In order to address the high cost of biologics, some have proposed creation of an abbreviated approval process for biologics, similar to the ANDA, that would promote competition in the biologics market and thereby drive down prices. Although the term "biogeneric" is sometimes used, it is generally acknowledged that true generic versions of biologic drugs are unlikely to be technically feasible anytime soon. By definition, a generic drug employs the same active ingredient and is bioequivalent to the innovator product on which it is based, rendering the two products functionally interchangeable. This presumption of interchangeability is what allows pharmacists to substitute a generic product for a branded drug prescribed by a physician. Biologic drugs are much more chemically complex than traditional drugs, and safety and efficacy of the product can be affected by subtle variations in the reagents and processes used in the production of the biologic. This dependence of product on process, inherent in any biologically produced product, coupled with limitations in current bioanalytical technology, will for the time being likely preclude FDA from approving generic versions of biologic drugs, although at some point technical advances might render biogenerics a reality.
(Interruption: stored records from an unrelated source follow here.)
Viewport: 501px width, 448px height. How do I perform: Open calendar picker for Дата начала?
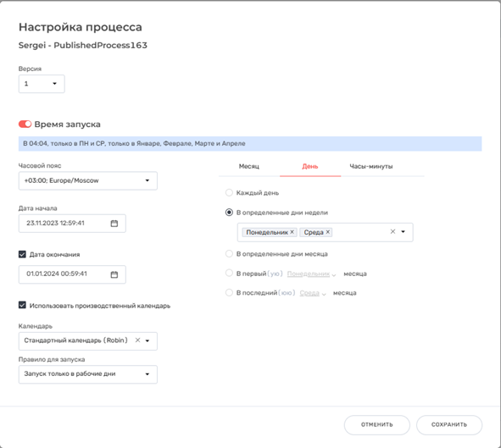point(114,224)
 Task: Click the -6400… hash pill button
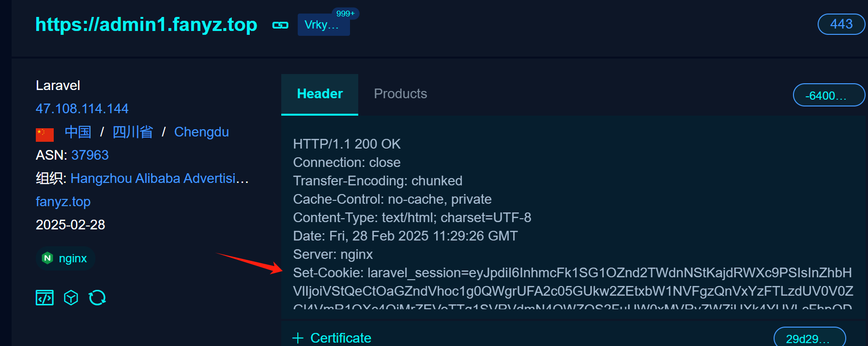828,95
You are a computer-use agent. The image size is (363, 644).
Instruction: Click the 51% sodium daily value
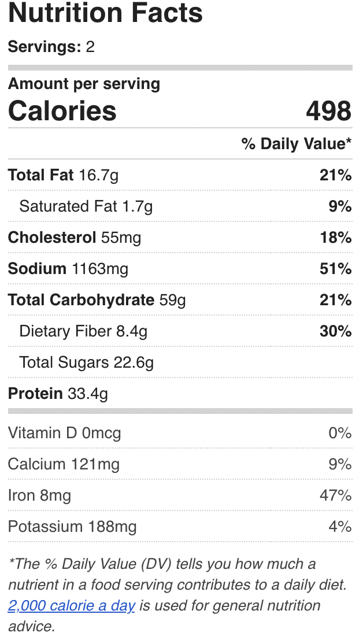point(335,269)
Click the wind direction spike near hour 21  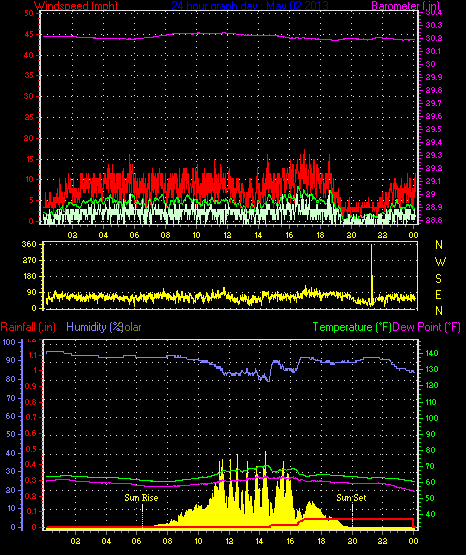tap(372, 274)
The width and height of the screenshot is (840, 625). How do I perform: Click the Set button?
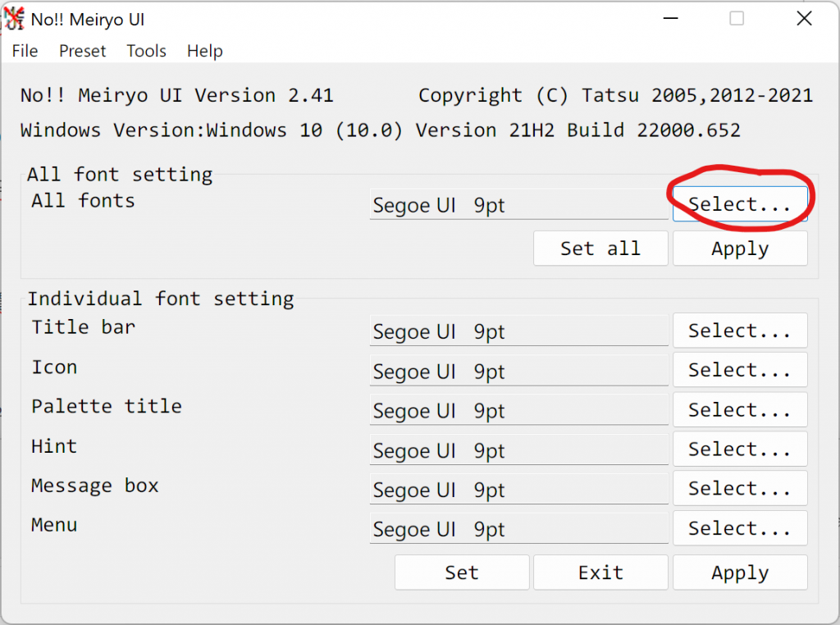(x=462, y=573)
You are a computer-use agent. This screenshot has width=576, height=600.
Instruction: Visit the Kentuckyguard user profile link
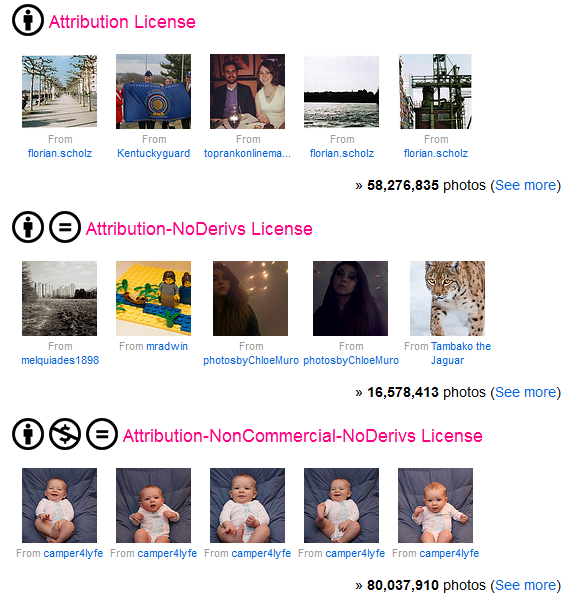point(153,153)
There is reason to believe, however, that an abbreviated approval process for biologics could reduce the regulatory barrier to entry for "follow-on biologics" (FOBs), by authorizing FDA to consider data generated by an innovator to establish the safety and efficacy of an FOB sharing structural and functional similarity to the innovator product. Proponents anticipate that FOB market entry would increase competition in the market for biologics and drive down prices, albeit probably not to the extent typical of true generic competition as exist in the market for conventional drugs. Because the products will not be presumed identical, at least some clinical testing for safety and efficacy of the FOB will be necessary even under the abbreviated process. Furthermore, potential for clinically significant differences in the safety and efficacy of the products would preclude any assumption that the FOB could be freely substituted for the innovators product.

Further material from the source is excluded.